Stats Hacks #7 – Blogschmog

From Statistics Hacks … Hack #7: Measure Up.

Two revelations for me today. First, this book has already been a big help. The big bugaboo for me with my previous quantitative research was the Why of the What. I got plenty of advice on what buttons in SPSS I was supposed to click, but not as much explanation as to why those buttons were so special. Flipping ahead a few dozen hacks, I’m optimistic that I’ll emerge from this slow reading armed with the kind of foundation knowledge that will let me confidently do things with the numbers. To me, it is the difference between someone telling me how to assemble something — oh, say, a playset — and having the skills to design it.

Second insight … I don’t have time for this. Ironically, it may be easier to carve out the 30-60 minutes a day to process a hack into blog form once school begins. Right now, I’m behind several eight balls (the whole pool table is nothing but black) trying to get through the rest of the summer. I don’t want my get-this-done-by-Archie’s-birthday goal to become an artificial reason to cram hacks to catch up. One of the lesser but important points of this exercise is to train myself to do work consistently and accept what I can’t do.

This hack exemplifies both of those insights. I’m dying to spend the day reading and writing about statistics, but I’m not going to do that. I’m just going to write about this one, regarding levels of measurement used in scoring samples. It is the most illuminating hack for me so far.

Statistics is about collecting data in a practical way to find about about a population. Statistical analysis will either describe what has already happened or predict what is expected to happen. In order for that data, the scores from a sample, to become mathematically useful, it is important to understand what information is embedded in it. All data is not the same, and therefore not every analytical technique is going to be possible. It is helpful to pick the level of measurement intentionally to meet the goals of the study and the limits of the population.

There are four kinds of data: nominal, ordinal, interval and ratio.

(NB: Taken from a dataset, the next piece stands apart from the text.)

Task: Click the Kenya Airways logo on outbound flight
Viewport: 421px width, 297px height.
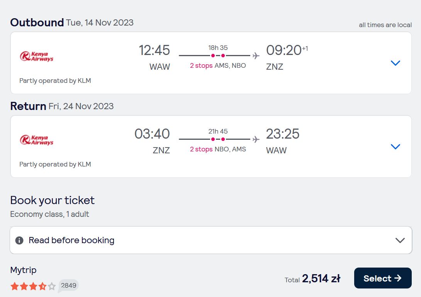Action: pos(37,56)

Each has an increasing amount of information contained within it.

Nominal data has no order; it is just a label, a way of dividing the population into smaller groups. Ordinal data has a sequence to it. One label has a specific orientation with regard to any other label. Interval data adds the notion of how big the gaps are between each ordered label (ordinal data just indicates one group is more than another, without saying by how much). Ratio data is interval data without the chance of negative numbers. Ratios have a low value of zero. With all measurement levels, it is an easy matter to break a population up into distinguishable groups. But the ways the numbers can be crunched is limited by the level of the data.

For example, a study might ask whether individuals are male or female. This is nominal data. You can look at the scores and say that half of the sample is male, but it is meaningless to use the mean to describe the population. Fifty men and fifty women cannot be described as being transsexual on average. Likewise, NASCAR (blech!) is a good example of ordinal data. Danica takes 1st place and Junior comes in 3rd. That is an indication that, at least on that day, Danica was a better driver than Junior. However, it is meaningless to say that together they averaged second place. It also doesn’t say anything about the amazing 5-lap lead Danica had over Junior in the 200 required to finish the race.

At the interval level, data now has more mathematical properties. A temperature drop from 90 to 89 degrees F in July is the same as a drop from 34 to 33 in January. On the other hand, one can’t say that a cold front that turned an 80-degree afternoon into a 40-degree evening made the day half as warm. You could say that using the Kelvin scale where there is an absolute zero, but then the measurements would be something like a drop from 300 to 277 (so, about a 7.5% drop in the amount of warmth, not 50%). Ratio data — such as traditional school test scores — have true zero value. Zero degrees Fahrenheit does not indicate the absence of warmth, whereas a zero on a school history test is a complete absence of whatever knowledge the test was trying measure*.

The take-home point here: It is vital to know the limitations of the data being collected, preferably before you set up the survey of the sample population. If your desired conclusion requires the ability to calculate a ratio, don’t ask questions that turn out to be ordinal. Measuring up means you use the highest level of measurement you can to collect the most embedded information possible.

Bruce Frey includes a reference to an article on testing by Frederic Lord, published in American Psychologist in 1953. In it, Lord describes a statistician who watched a football game and ran the data through all sorts of math calisthenics to get some interesting findings. Unfortunately, the data he recorded came from the numbers on the backs of the jerseys. Paraphrasing: The numbers don’t know where they come from. Stats are stats. It is up to the researcher to make sure they are imbued with meaning.

* I’ll leave the inadequacy of this kind of approach to measuring knowledge to Alfie Kohn.

Also:

Some definitions:

score

numbers with meaning, collected by statisticians from a sample population

measurement

assigning numbers to objects or concepts in a meaningful way

level of measurement

determines which kinds of analyses can be used on a given set of scores

nominal

categorical data lacking any indication of quantity or relation to other categories (ex. gender)

ordinal

categorical data arranged in a specific sequence relative to the other categories (ex. high school ranking)

interval

ordinal data with the same distance between each category (ex. temperature)

ratio

interval data with a lowest value of zero, indicating a complete absence of the characteristic being measured (ex. history test)

By Kevin Makice